# PROBLEM TO SOLVE
Retype the lines from the one with "You are a GUI" up to and including the last line of the items, leaving the pictures out of your answer.

-- start DATA EXTRACT --

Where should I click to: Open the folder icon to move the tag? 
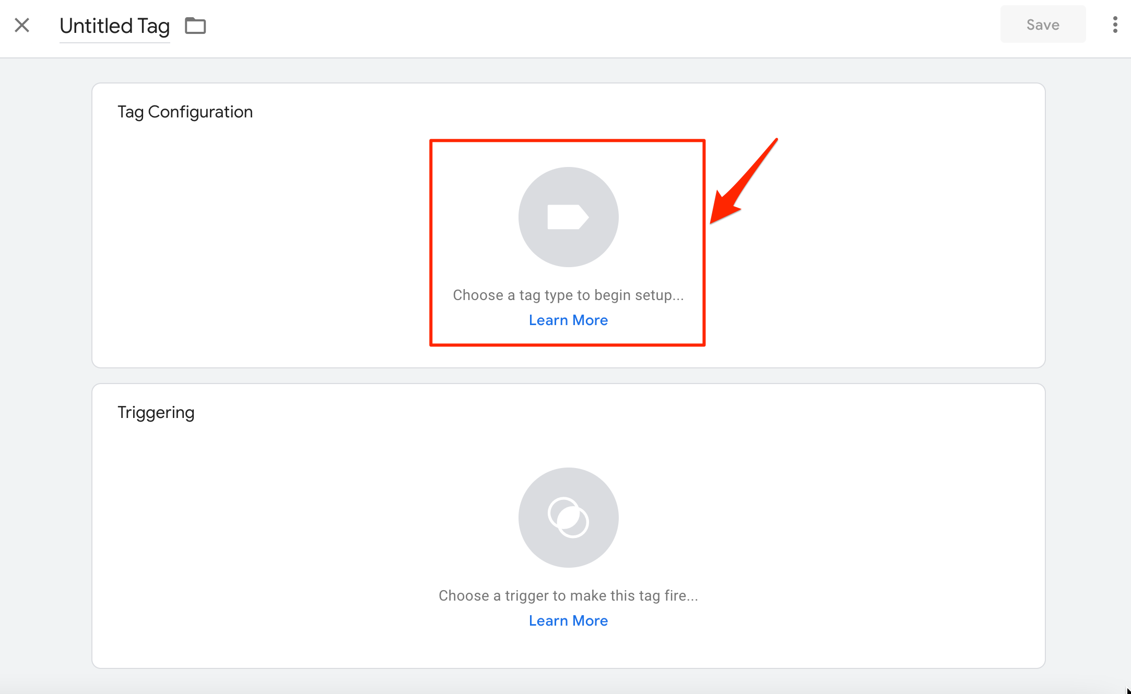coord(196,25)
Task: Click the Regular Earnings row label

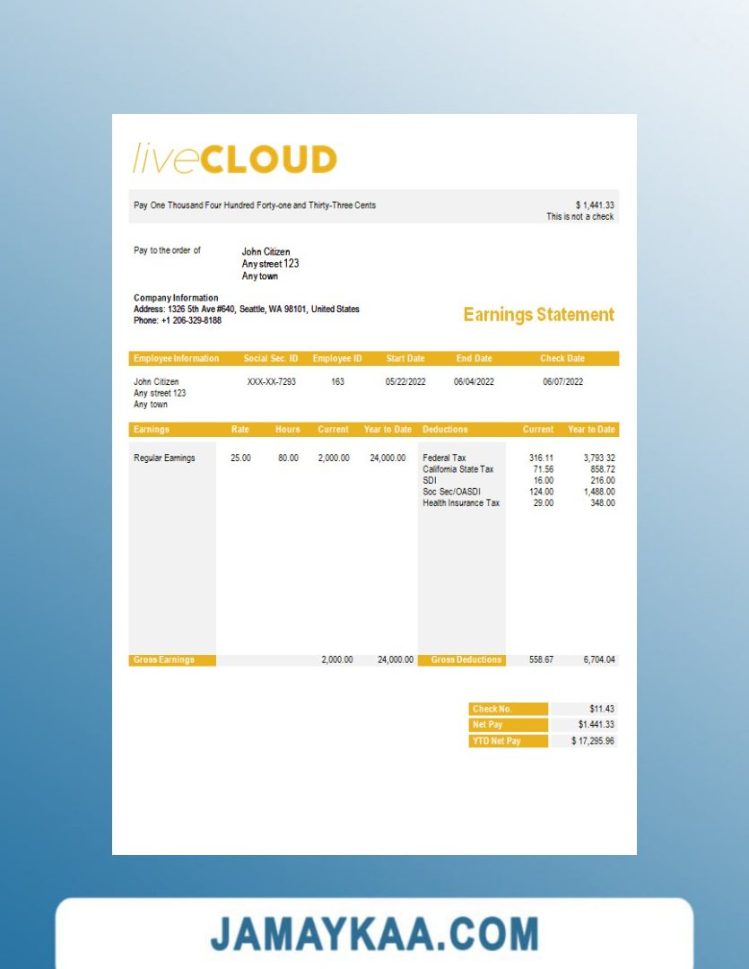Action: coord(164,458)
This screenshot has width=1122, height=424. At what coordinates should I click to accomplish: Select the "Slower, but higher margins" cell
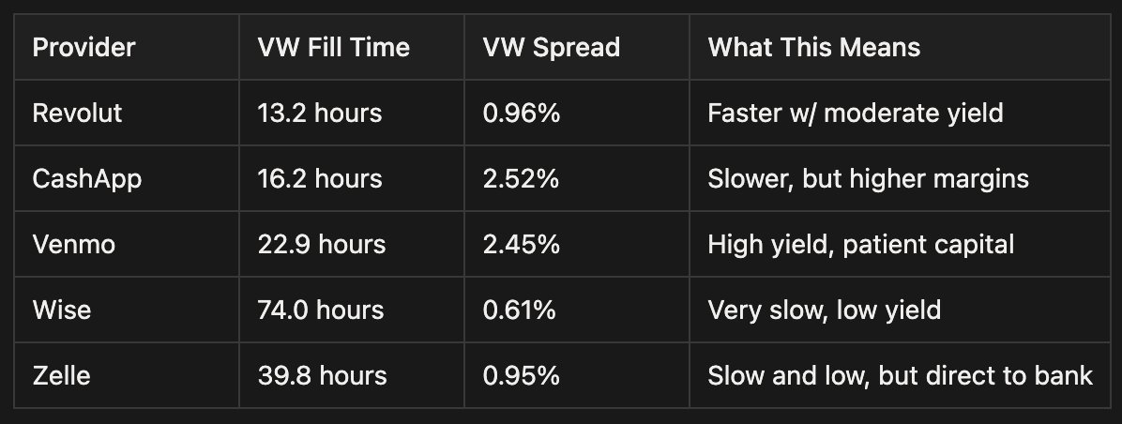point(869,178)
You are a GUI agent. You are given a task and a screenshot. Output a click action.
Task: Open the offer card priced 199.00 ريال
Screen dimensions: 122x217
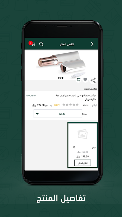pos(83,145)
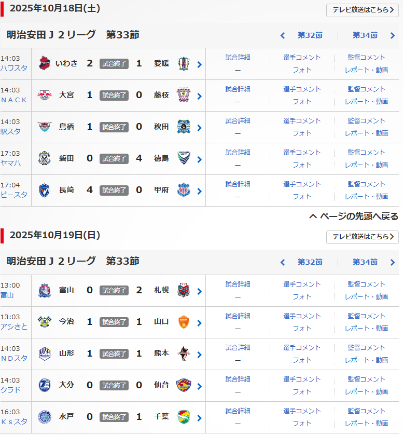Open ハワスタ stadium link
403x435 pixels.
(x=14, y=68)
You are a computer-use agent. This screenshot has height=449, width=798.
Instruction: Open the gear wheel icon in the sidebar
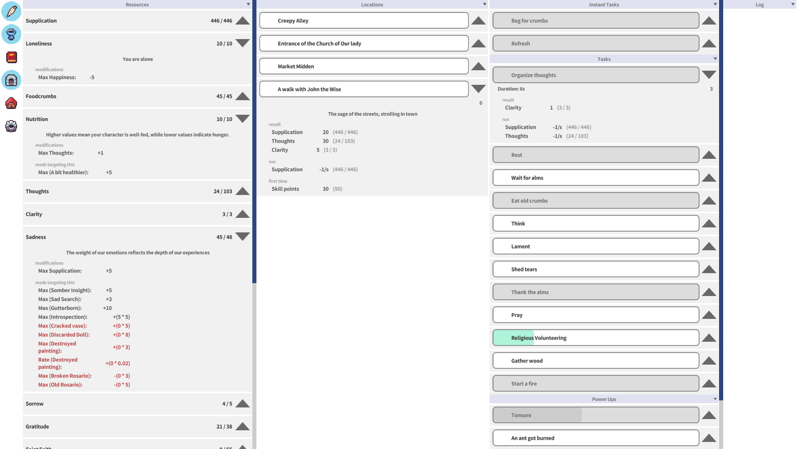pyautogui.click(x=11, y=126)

-- end DATA EXTRACT --

# WORKED ANSWER
You are a GUI agent. You are given a task and a screenshot. Output a click action.
Task: Open the offer card priced 199.00 ريال
Screen dimensions: 122x217
pos(83,145)
Open ハワスタ stadium link
403x435 pixels.
(x=14, y=68)
You are a computer-use agent. This screenshot has height=449, width=798.
Instruction: Open the gear wheel icon in the sidebar
pyautogui.click(x=11, y=126)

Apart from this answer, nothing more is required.